Zimbabwe’s most enduring arts center is holding a party and cultural festival as it closes its doors in Harare for the last time in the early hours of January 1. Twin venues, The Book Café and Mannenberg Performing Arts Center have hosted tens of thousands of people and shows with many local and international artists but the landlords gave notice that they want the building in central Harare back to expand retail trade.
Founder of the arts center Paul Brickhill said he was shocked when the landlord, Old Mutual Zimbabwe, told him that he could not renew the lease for The Book Café and Mannenberg Performing Arts Center. He and colleagues who fought to end white rule in Rhodesia began to promote free expression by opening a book shop shortly after 1980 independence.
“I and a number of other people had just come from the liberation struggle. Just before independence, discussions took place around how to address the problem of censorship and propaganda that the Rhodesians had implemented," said Brickhill. "And the answer was to open a progressive bookshop and I was deployed fairly early on, our principal from the very beginning to secure freedom of expression in the new Zimbabwe.”

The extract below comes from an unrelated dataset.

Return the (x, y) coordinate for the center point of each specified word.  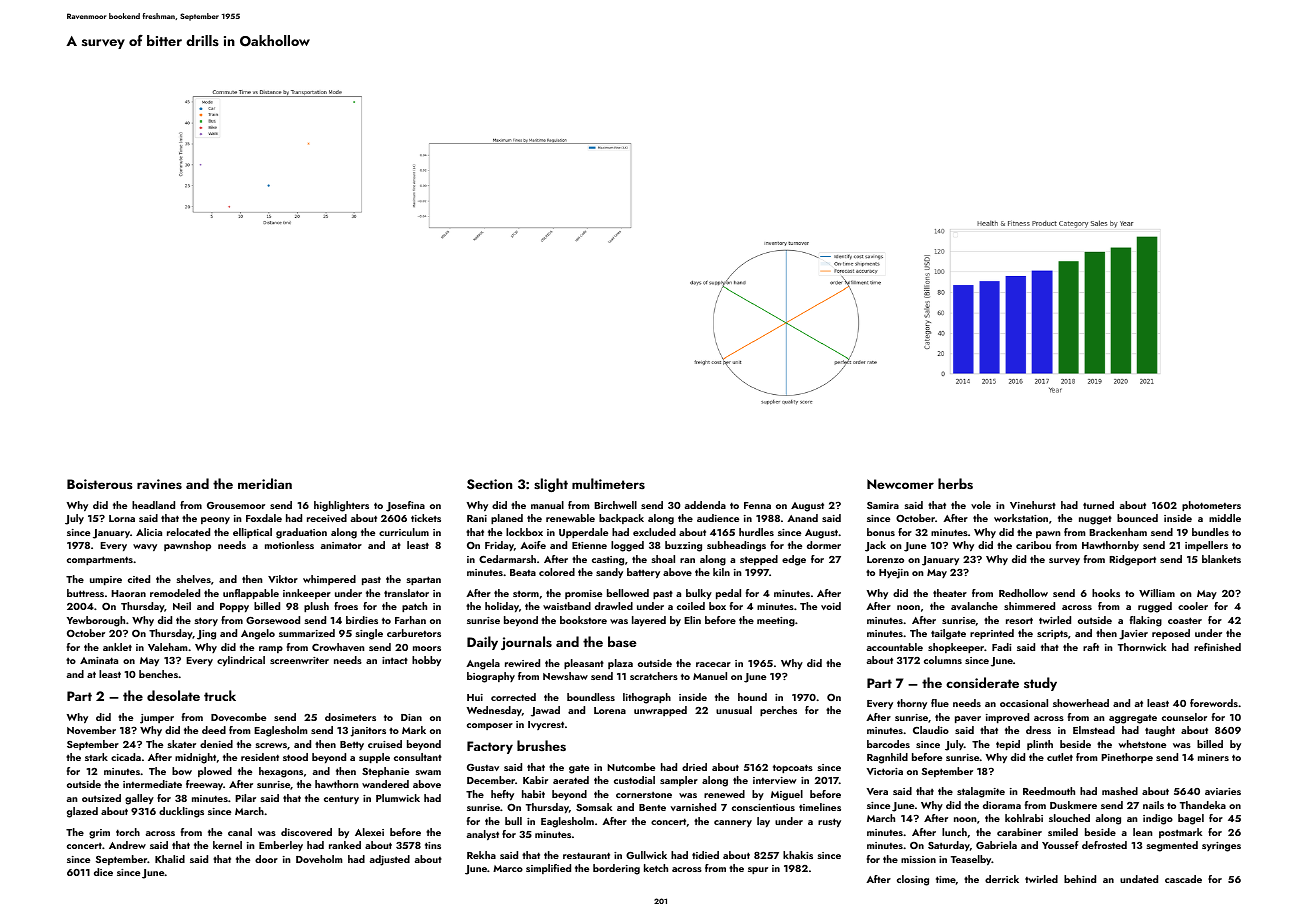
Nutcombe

He and the bookshop, funded by his comrades from the liberation war, were immediately in trouble when it launched a biography of the first post independence opposition leader Joshua Nkomo. Brickhill and his staff were arrested.
Tensions escalated for Brickhill and the bookshop as then prime minister Robert Mugabe sent in North Korean-trained troops who killed thousands of Mr. Nkomo’s supporters in the Matabeleland provinces shortly after independence.
Brickhill said the bookshop had a huge collection of anti-apartheid books which were banned in neighboring South Africa and many made their way across the border.
In 1987 a South African hit squad bombed several targets in Harare. On their list, as court records revealed, was Brickhill’s bookshop. Several people were killed and Brickhill’s brother was seriously injured.
Three years before the present ongoing political crisis began in 2000, Brickhill and colleagues expanded the bookshop into a café and performing art center called Mannenberg, named after the composition by legendary South African jazz pianist, Dollar Brand, who is now known as Abdullah Ibrahim.
He played Mannenberg at its opening in Harare and said he had loaned the music to Zimbabweans.
Among the Zimbabwe artists who play at Mannenberg is Zimbabwe musician Chiwoniso Maraire, who sings and plays the traditional instrument the mbira. She says Zimbabwe’s artists have a responsibility to society, even when those artists are threatened and arrested.
“We have a responsibility, we are not bankers, we are not doctors, we have another part that we play in society," said Chiwoniso. "Regardless whether the system says we are going to arrest you, it doesn’t matter, we have a responsibility.”
Brickhill, who runs the twin venues with a staff of 45 says he had no idea at the time independence was gained that one of the goals of the liberation war - free expression - would be so difficult to achieve after the end of minority white rule.
“It has been an incredibly long journey and a tough one, and a long, long struggle," said Brickhill. "I must say never in my wildest dreams as a young romantic in newly independent Zimbabwe could I have imagined such a journey and such battles and struggles for such a simple goal of freedom of expression in our country.”
He said that most artists at the venues did not support particular political parties. Book Café’s last guest was Morgan Tsvangirai, Movement for Democratic Change leader and Zimbabwe’s prime minister in the current difficult, inclusive government with Mr. Mugabe’s ZANU-PF party and the smaller MDC.
Mr. Tsvangirai launched his controversial book "At the deep end" before Christmas.
“I am telling this story in my own eyes, and especially given the larger power struggles we took part in now and for more than a century - our desire simply to be human against all odds,” said Tsvangirai.
Brickhill says the end of the present crisis is drawing closer and the number of artists grew as it intensified. He says Zimbabwe’s artists find that, despite all the threats, they do have power.
“And yes I do think we are closer now," Brickhill said. "I never imagined the battle would be so hard. But yes we are close. We have power actually. We are not powerless.”
Many Zimbabweans and beyond have appealed to Zimbabwe traders OK Bazaars and landlord Old Mutual to extend the leases for Book Café and Manneberg.
Brickhill says he and colleagues will start the new year trying to find an alternative building.